Incorporate Strength Training
This might not have been your first thought when you considered exercise. However, sugar is, after all, one of the body’s sources of fuel. Your muscles, therefore, are a huge avenue for depleting sugar, thus keeping your blood sugar levels low.
The right strength-training routine will also increase your balance and stability, although it’s important that this happens in the right way and the right pace. For dynamic movements like lunging or squatting, start without weight to work on your stabilizer muscles.
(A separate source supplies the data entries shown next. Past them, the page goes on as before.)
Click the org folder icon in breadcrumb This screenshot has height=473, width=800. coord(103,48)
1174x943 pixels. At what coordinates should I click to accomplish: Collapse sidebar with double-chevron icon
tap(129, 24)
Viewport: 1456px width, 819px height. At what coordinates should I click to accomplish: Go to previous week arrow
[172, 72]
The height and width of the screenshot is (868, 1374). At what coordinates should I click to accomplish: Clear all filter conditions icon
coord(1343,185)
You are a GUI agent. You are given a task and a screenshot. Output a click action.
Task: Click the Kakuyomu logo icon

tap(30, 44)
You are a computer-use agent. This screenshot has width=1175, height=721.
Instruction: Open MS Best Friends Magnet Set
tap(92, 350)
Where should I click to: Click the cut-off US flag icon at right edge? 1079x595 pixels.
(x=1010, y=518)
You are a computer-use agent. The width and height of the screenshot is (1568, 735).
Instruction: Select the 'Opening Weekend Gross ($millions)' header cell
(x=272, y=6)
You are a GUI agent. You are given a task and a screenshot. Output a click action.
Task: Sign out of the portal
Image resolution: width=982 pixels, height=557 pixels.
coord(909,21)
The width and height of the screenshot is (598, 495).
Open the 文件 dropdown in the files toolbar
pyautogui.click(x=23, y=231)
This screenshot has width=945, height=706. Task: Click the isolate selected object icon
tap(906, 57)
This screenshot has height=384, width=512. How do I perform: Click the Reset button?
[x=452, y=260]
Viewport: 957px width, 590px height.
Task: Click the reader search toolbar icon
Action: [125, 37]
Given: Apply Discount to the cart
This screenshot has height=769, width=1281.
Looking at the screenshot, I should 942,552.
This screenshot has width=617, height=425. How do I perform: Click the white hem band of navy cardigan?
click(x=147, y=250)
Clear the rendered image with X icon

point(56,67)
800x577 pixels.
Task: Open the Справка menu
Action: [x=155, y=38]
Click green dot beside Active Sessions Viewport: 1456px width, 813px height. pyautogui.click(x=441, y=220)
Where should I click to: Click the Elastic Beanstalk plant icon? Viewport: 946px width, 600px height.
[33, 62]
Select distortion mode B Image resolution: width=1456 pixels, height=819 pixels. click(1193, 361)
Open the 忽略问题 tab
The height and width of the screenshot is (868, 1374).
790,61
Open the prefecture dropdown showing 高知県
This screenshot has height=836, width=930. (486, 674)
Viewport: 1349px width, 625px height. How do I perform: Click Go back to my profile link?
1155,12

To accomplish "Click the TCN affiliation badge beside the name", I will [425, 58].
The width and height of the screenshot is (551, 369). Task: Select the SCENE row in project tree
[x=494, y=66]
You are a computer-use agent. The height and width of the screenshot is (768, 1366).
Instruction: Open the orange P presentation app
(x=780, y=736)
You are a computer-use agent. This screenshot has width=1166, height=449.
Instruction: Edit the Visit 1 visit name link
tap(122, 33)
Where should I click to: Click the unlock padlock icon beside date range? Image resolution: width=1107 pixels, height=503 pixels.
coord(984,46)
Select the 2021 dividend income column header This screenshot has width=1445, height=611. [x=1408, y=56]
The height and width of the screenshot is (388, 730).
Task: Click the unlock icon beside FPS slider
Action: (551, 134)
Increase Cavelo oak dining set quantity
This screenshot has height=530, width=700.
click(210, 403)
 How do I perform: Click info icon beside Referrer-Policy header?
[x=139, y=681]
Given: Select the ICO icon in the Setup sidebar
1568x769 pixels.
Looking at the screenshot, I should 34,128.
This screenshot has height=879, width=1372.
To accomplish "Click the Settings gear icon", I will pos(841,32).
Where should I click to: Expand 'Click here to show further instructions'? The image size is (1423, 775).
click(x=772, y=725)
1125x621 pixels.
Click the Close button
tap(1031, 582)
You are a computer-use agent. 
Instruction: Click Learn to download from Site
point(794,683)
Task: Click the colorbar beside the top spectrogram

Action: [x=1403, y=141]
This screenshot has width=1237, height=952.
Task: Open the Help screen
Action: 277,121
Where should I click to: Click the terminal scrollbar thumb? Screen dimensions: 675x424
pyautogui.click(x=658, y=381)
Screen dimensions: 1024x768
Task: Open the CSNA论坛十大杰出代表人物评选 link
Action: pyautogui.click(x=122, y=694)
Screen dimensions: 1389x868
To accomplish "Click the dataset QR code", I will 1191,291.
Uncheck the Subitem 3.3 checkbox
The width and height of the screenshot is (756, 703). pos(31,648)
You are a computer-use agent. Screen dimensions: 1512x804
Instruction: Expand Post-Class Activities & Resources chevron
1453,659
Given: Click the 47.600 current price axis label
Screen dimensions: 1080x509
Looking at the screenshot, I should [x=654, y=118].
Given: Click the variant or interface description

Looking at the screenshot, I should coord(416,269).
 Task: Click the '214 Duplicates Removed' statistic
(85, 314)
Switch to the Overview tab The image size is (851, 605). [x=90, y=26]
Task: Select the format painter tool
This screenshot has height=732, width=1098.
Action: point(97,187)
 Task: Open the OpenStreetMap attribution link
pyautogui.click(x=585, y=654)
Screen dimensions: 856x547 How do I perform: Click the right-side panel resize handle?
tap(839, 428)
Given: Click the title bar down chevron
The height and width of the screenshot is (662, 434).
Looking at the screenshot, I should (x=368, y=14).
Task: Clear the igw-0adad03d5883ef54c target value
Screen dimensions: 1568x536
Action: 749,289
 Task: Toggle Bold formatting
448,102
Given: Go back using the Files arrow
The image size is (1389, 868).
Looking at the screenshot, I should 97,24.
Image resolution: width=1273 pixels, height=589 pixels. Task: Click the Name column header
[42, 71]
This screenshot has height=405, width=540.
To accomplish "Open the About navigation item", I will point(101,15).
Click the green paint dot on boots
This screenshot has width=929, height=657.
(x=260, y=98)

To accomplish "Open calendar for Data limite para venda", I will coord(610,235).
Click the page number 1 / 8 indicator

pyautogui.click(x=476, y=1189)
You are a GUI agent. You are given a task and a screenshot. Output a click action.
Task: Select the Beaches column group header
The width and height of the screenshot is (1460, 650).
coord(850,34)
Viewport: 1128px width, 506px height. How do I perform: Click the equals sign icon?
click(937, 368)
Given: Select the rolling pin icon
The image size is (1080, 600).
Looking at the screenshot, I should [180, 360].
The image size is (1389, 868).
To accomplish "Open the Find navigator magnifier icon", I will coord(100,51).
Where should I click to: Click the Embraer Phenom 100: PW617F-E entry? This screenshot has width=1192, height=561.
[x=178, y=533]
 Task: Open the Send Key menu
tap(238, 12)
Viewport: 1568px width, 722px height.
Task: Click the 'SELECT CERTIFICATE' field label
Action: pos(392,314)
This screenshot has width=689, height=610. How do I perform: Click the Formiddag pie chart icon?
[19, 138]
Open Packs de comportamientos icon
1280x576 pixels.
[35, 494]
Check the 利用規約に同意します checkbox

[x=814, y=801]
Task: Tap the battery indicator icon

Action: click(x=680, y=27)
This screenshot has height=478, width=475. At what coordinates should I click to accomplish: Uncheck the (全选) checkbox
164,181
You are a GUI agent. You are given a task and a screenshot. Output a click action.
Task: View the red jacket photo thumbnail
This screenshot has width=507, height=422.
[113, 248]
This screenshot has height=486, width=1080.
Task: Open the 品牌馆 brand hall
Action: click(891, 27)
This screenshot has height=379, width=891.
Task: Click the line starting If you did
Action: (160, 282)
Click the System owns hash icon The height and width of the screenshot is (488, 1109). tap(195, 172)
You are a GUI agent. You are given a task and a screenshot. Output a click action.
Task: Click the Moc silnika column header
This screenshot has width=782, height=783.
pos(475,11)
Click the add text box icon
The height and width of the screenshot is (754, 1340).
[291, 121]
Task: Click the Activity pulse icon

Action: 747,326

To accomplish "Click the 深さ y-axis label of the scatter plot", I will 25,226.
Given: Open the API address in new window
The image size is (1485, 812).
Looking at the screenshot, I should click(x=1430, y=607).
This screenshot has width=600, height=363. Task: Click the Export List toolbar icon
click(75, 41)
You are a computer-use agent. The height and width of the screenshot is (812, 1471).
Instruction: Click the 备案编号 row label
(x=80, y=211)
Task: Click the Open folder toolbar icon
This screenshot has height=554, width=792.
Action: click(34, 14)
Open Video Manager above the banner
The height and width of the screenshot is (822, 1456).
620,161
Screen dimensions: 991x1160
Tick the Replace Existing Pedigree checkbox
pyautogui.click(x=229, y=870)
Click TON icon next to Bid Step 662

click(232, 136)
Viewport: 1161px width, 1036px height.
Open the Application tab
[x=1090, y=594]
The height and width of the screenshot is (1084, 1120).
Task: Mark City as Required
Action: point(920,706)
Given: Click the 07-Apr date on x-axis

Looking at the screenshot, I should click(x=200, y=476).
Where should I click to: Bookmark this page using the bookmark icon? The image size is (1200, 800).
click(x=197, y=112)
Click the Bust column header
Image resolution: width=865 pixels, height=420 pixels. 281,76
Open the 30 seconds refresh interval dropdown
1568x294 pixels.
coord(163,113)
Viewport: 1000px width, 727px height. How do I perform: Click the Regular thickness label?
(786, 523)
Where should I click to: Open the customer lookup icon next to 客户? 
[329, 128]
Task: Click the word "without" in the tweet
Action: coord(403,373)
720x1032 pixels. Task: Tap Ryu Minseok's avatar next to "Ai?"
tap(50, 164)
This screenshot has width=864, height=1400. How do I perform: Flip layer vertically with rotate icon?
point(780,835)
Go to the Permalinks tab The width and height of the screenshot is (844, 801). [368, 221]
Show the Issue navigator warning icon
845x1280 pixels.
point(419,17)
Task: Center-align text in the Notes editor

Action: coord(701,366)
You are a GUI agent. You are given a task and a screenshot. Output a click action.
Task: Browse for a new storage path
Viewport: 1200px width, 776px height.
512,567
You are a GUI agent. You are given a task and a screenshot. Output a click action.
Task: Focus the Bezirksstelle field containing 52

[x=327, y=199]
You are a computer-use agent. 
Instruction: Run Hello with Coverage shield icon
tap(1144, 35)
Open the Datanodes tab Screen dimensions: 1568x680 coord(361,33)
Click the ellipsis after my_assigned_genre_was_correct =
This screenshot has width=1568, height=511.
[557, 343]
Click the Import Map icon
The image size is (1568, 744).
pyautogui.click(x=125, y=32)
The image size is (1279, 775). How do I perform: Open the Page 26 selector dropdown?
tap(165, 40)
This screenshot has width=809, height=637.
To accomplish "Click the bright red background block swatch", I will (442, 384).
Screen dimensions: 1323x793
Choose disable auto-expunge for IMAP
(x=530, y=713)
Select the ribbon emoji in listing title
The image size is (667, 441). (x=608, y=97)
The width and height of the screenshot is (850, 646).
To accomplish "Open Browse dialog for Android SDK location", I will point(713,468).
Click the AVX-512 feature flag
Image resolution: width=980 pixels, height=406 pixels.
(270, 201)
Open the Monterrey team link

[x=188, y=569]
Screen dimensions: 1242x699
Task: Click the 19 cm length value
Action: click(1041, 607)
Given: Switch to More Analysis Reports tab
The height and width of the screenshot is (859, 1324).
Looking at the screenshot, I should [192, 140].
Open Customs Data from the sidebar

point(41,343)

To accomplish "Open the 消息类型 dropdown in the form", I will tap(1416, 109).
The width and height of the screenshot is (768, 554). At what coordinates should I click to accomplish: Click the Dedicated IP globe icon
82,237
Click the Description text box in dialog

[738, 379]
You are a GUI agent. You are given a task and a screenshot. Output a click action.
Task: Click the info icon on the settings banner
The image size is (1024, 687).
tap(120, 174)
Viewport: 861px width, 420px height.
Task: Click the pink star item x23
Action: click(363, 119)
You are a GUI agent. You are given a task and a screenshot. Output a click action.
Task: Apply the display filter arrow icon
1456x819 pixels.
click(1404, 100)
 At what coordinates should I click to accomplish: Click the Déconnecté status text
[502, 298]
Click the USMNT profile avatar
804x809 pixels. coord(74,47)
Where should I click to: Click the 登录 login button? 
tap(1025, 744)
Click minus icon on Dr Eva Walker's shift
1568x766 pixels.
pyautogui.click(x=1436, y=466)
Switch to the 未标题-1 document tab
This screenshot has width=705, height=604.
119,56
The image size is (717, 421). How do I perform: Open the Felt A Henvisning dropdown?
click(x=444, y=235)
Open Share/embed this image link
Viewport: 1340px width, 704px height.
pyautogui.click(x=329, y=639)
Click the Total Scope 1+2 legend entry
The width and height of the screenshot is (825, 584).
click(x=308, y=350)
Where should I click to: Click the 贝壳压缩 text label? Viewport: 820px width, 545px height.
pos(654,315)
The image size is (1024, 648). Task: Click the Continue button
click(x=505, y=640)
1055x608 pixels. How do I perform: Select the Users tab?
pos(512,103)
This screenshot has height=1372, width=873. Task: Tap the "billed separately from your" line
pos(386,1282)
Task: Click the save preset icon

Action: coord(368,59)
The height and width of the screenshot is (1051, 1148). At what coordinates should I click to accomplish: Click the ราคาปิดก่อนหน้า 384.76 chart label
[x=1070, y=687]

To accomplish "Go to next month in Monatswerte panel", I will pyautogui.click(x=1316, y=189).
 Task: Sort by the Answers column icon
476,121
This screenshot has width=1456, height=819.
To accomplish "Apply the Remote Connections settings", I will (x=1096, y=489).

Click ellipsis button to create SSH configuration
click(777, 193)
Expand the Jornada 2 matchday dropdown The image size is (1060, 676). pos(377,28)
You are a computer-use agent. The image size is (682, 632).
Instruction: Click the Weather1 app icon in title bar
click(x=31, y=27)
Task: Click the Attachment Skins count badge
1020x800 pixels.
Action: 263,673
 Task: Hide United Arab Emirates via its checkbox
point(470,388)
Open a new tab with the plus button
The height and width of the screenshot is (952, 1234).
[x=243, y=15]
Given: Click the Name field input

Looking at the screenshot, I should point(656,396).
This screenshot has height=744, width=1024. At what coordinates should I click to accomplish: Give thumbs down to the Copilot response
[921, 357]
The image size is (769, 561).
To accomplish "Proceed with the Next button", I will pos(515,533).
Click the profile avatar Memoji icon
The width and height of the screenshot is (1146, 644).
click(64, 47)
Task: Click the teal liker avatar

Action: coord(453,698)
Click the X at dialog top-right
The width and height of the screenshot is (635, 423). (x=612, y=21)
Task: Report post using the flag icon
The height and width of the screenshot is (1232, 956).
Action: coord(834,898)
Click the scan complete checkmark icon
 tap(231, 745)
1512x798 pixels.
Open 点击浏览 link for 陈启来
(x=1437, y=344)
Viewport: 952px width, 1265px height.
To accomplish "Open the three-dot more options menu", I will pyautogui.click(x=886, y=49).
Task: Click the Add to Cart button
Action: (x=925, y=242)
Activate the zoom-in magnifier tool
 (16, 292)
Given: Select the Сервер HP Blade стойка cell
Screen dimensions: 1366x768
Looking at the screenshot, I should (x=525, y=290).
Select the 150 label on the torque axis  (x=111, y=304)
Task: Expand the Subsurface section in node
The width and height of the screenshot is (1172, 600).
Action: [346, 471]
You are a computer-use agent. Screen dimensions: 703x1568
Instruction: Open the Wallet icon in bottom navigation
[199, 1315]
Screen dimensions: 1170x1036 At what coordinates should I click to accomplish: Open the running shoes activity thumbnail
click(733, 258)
Going off of this, we generally recommend that you stick to exercises that require you to be seated when lifting heavy weight. Heavy squats or power cleans are not good ideas if diabetic neuropathy has impacted your balance and stability. Leg press, bench press, and curls are great ways to work your body without risking a tumble. Again, see our earlier note about working your body in the right way. There’s nothing wrong with performing lifts that challenge your stabilizer muscles. Just be sure to not load up too much weight on too quickly.
An added benefit of strength-training is that you’ll probably be HUNGRY afterwards. Contrary to what you might think, this is a great opportunity. You’ve worn your muscles out. They need lean protein and veggies, not simple sugars and fat. If you use your delayed-onset muscle soreness as a springboard to a diet filled with lean meats and salad, your diabetes management is on the right track!
Yoga and Mindful Exercises
We all know that stress is bad for our health, but it’s also bad for diabetes management. Working to lower your stress levels and blood pressure will be beneficial for your body’s diabetes management. Try your hand at yoga or meditation. Being soothed and relaxed is not only great for your blood pressure, which in turns affects your diabetes, but your overall mental health. While we always try to focus on the clinical aspects of diabetes and other conditions, we recognize that there’s a mental and emotional component to any disease. Taking the time to calm yourself via some hot yoga might be just the ticket.
This could even help your diet. A lot of individuals turn to comfort food to soothe their fears, which might make it difficult to follow the dietary restrictions we recommend for someone with diabetes. Practicing meditation and yoga might help you alleviate the stressors that cause poor diet choices.
Don’t think that yoga and similar exercises are simply for your mental though; a more strenuous yoga session will definitely get the blood flowing like a moderate run would and it will also give you an opportunity to improve your balance and stability in a safe space!